The stories and characters provide an orientation for us, a way of locating ourselves in this vast, incomprehensible universe. Without a sense of orientation in one’s life, there’s no sense of direction–and we need a sense of direction. Where have you been, so far? Where are you going, next?
Orientation–acknowledging and accepting who you are–results in a sense of direction. The Bible-story characters help us to stop awhile, step out of the day-to-day world, climb the proverbial mountain, and look down to see ourselves as we truly are. Then we can reconsider everything we’ve thought, believed and experienced so far. Lo and behold, suddenly we’re reoriented–we see who we are by seeing where we’ve been.

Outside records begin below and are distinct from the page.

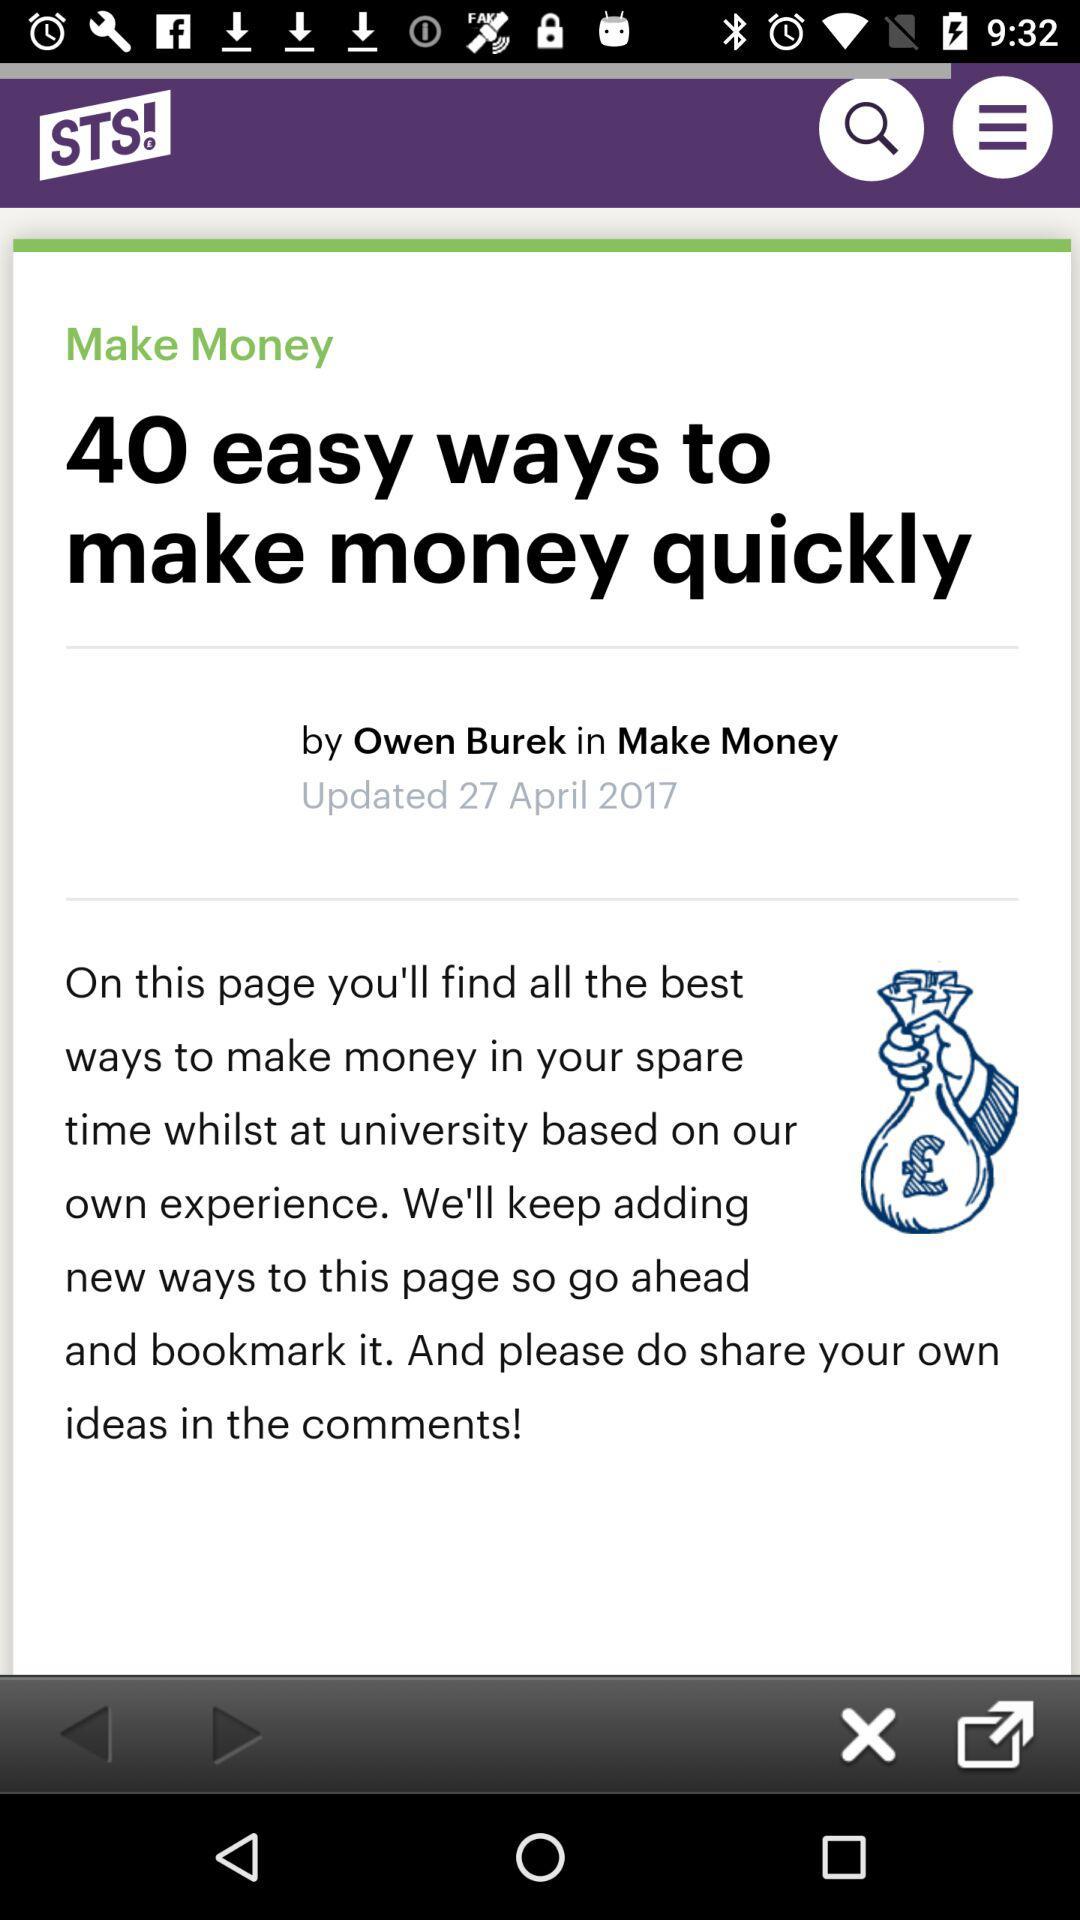  I want to click on the arrow_backward icon, so click(62, 1733).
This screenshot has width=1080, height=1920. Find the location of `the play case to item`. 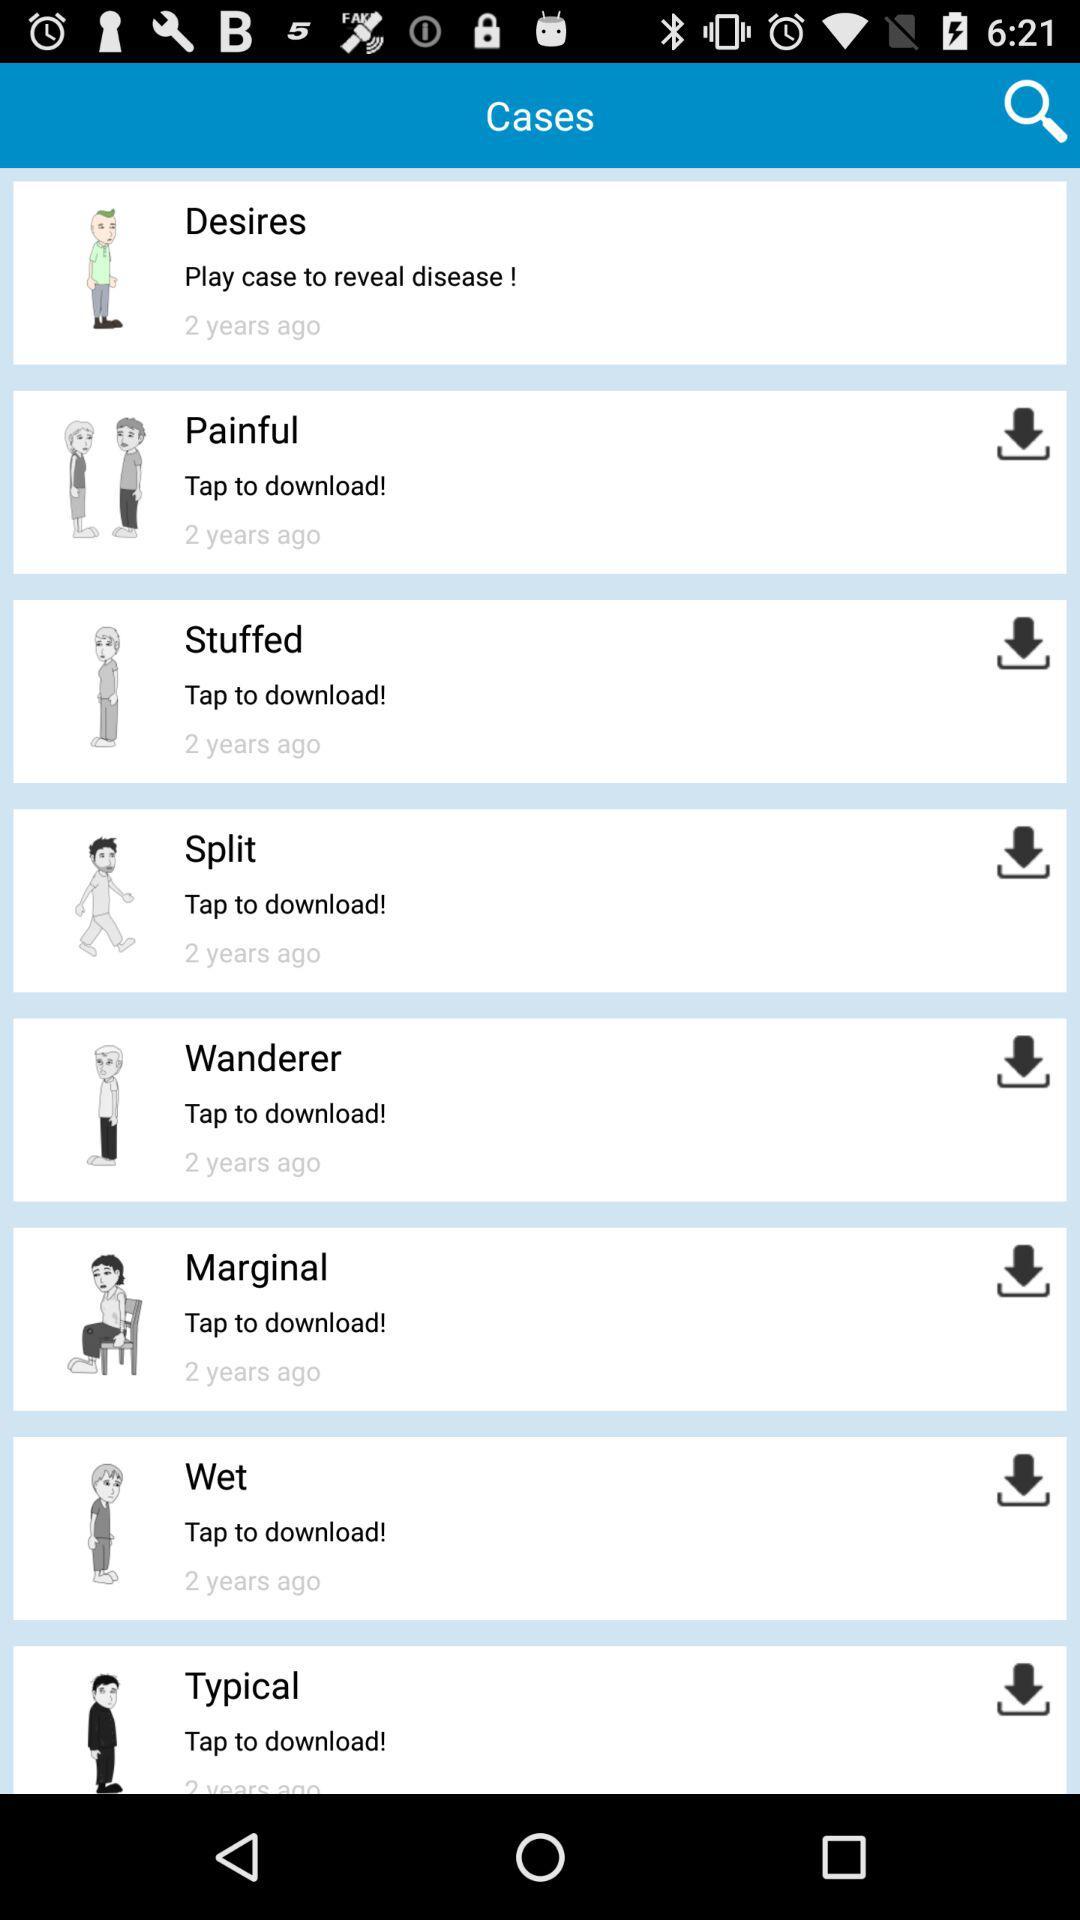

the play case to item is located at coordinates (349, 274).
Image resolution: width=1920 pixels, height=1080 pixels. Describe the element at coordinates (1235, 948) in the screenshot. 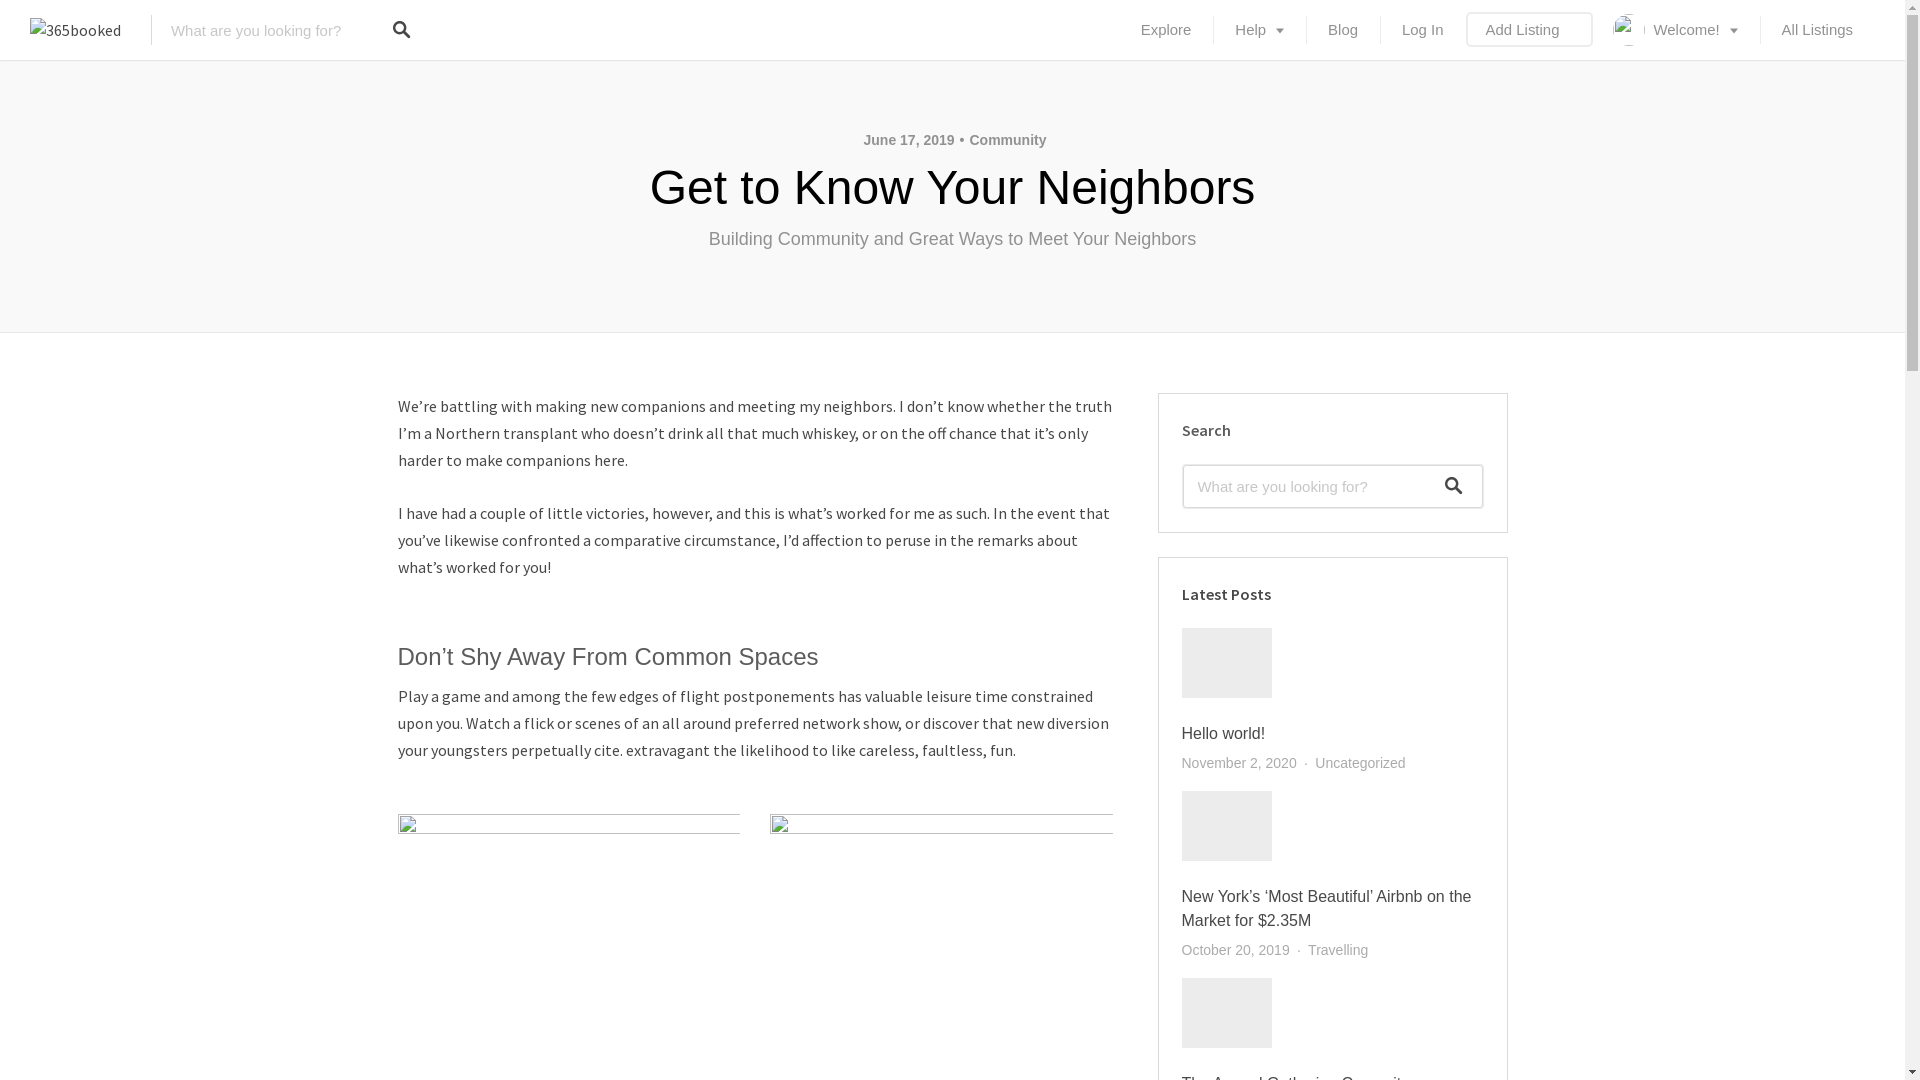

I see `'October 20, 2019'` at that location.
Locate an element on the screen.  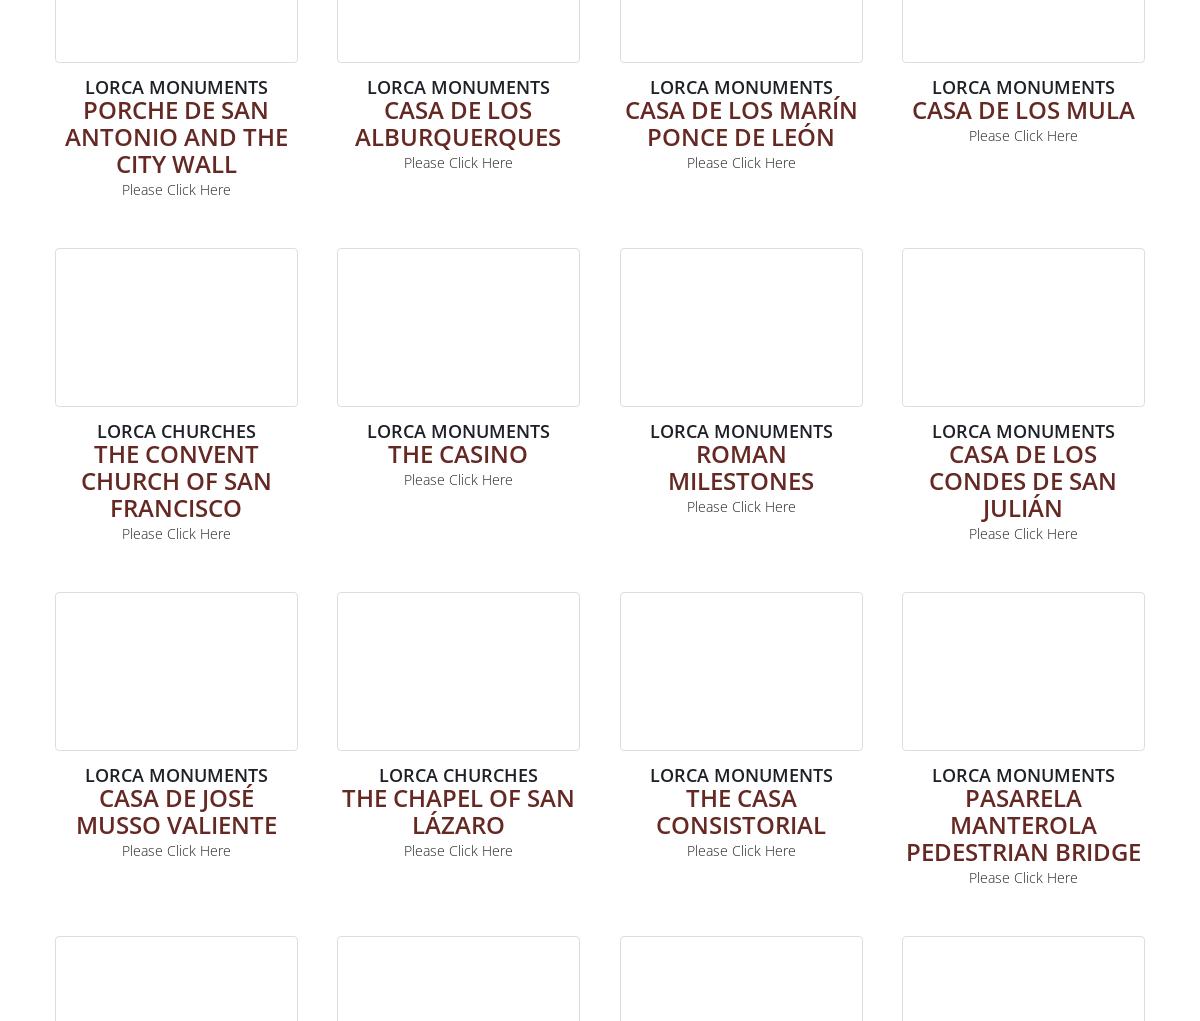
'The Casino' is located at coordinates (387, 452).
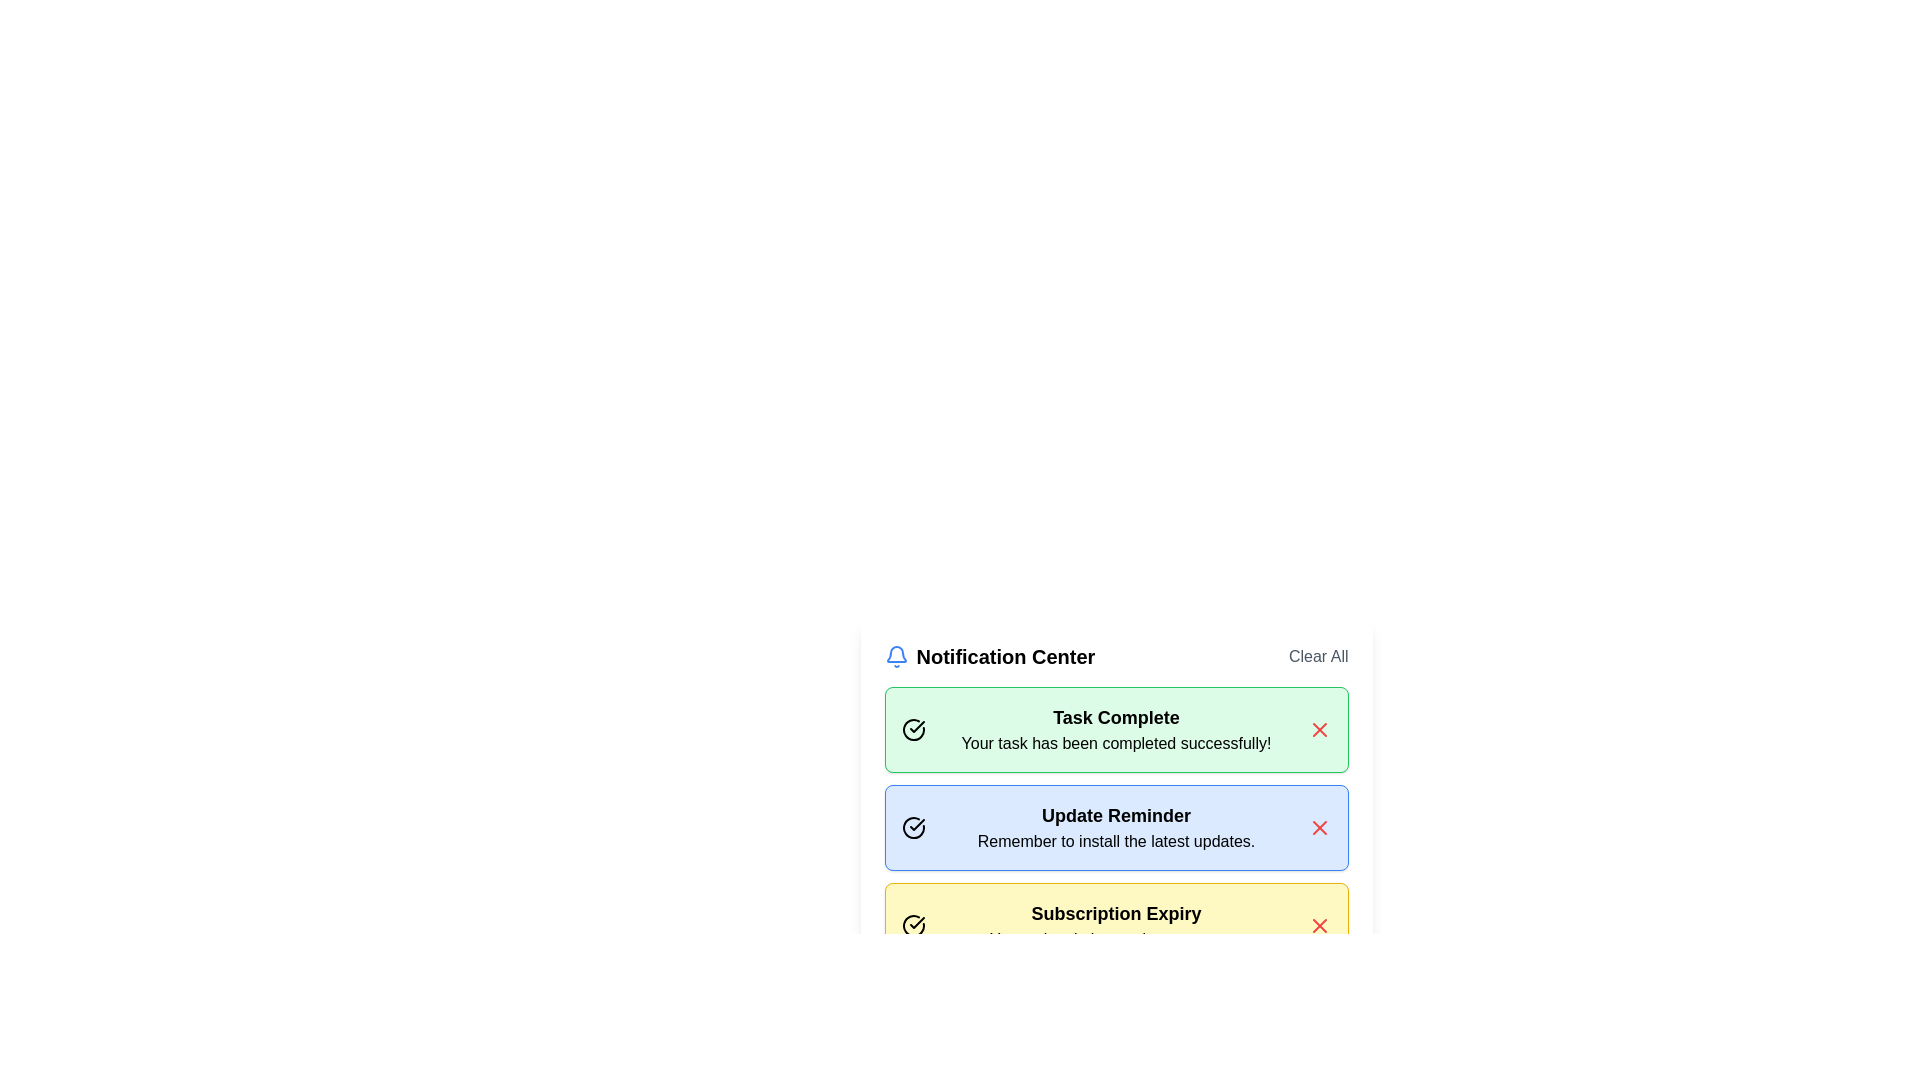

We put the pieces of life’s puzzle together again and again, hold it, look at it, and feel whole. Without that integrated outlook, we feel broken, wounded, disintegrated. When we put the scattered pieces together, ‘warts and all’ as Lincoln told the artist doing his portrait, we feel the key thing: integrity.
As I’ve struggled to find the right words for this letter the world is being blanketed in snow, again. I keep looking out my window at the remarkable beauty, then turn back to the keyboard, looking for words. The beauty of Nature distracts me, but it says so clearly what my words can’t: there is beauty and there is love. Life is good. “O taste and see.”